● Stored entries
---
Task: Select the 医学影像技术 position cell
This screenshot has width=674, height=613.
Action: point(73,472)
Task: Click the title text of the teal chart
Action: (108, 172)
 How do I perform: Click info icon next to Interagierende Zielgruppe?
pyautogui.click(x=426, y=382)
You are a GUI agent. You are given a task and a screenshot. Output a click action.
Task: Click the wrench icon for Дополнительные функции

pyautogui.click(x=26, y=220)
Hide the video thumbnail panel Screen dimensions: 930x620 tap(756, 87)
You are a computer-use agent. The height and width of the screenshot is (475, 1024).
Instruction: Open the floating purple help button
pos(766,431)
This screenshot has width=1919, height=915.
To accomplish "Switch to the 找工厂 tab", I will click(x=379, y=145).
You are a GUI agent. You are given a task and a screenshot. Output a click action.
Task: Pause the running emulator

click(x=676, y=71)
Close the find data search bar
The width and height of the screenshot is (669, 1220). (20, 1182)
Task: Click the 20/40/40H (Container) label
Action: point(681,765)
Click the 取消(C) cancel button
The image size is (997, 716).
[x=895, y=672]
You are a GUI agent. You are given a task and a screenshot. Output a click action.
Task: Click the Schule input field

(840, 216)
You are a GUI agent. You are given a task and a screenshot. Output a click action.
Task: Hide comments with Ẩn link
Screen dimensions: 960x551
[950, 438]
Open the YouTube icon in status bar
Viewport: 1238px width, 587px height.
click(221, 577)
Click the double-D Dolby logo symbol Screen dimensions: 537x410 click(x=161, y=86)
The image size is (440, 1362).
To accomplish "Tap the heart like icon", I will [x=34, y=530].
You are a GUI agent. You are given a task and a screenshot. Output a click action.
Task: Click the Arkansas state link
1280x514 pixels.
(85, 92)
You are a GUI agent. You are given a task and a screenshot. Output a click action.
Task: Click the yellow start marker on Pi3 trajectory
---
● Description of the task
State only the count of lines above that hold the string "Hide".

● Solution
2